In very limited circumstances, tax-related issues can arise:
Wrong PIR Rate
If your PIR was set too low during the accumulation period:
- You may owe additional PIE tax for prior years where the wrong rate was applied
- This appears in your annual tax assessment — not at withdrawal
- It does not affect the withdrawal itself
Government Contributions (MTC)
The annual government Member Tax Credit (up to $521.43 for 2025–26) is paid into your fund. When withdrawn at retirement or first home withdrawal, this amount is included tax-free in the same way as other contributions.
Non-Resident at Withdrawal
If you leave NZ permanently and are no longer a tax resident:
- You must apply for a permanent emigration withdrawal after being outside NZ for 1 year
- Tax: Your provider may deduct a final PIE tax reconciliation on investment returns earned while you were still a NZ tax resident
- The withdrawal itself is still not taxed as income
Comparing KiwiSaver Tax Treatment
| Stage | Tax applies? |
|---|---|
| Contributions (from salary) | No — from after-tax pay |
| Employer contributions | ESCT deducted from employer contribution before entering fund |
| Investment returns inside fund | PIE tax at PIR rate (10.5%, 17.5%, or 28%) — ongoing |
| Withdrawal at 65 | No |
| First home withdrawal | No |
| Hardship withdrawal | No |
| Death payout | No |
| Permanent emigration | Minor PIE reconciliation possible |
KiwiSaver vs Term Deposit: Tax Efficiency at Withdrawal
Both accrue tax during the investment period. The advantage of KiwiSaver (and PIE funds generally) over a term deposit is the PIR rate cap:
| Earner type | Term deposit tax | KiwiSaver PIE tax | Saving |
|---|---|---|---|
| 33% bracket ($70k–$180k) | 33% on interest | 28% on returns | 5% |
| 39% bracket (over $180k) | 39% on interest | 28% on returns | 11% |
| Under 33% bracket | Same rate | Same rate | No difference |
Frequently Asked Questions
Do I pay income tax on my KiwiSaver balance when I turn 65?

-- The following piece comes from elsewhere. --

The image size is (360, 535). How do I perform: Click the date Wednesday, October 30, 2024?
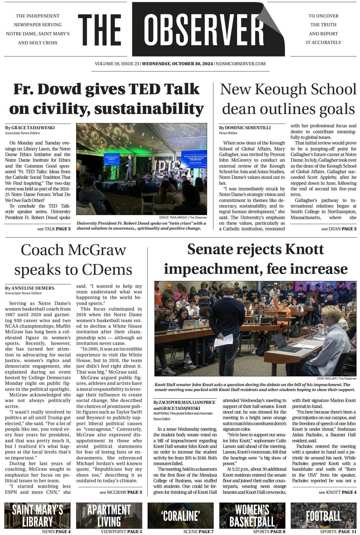[177, 64]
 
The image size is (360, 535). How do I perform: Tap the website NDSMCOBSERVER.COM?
[241, 64]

No. The balance in your KiwiSaver account at 65 has already had PIE tax paid on earnings. The withdrawal is tax-free and does not appear in your income tax return.
Can I withdraw KiwiSaver early if I need money?
Only under the approved grounds: first home purchase, significant financial hardship, serious illness, permanent emigration, or reaching 65. There is no general early withdrawal facility.
If I emigrate, do I pay tax on my KiwiSaver withdrawal?
The fund will reconcile any PIE tax owing (based on your prior PIR rate) before releasing the balance. You must apply for a permanent emigration withdrawal after being outside NZ for 12 months.
Is the KiwiSaver government contribution ($521) tax-free to me?
Yes — the Member Tax Credit (MTC) is added to your fund tax-free and is withdrawn tax-free along with the rest of your balance.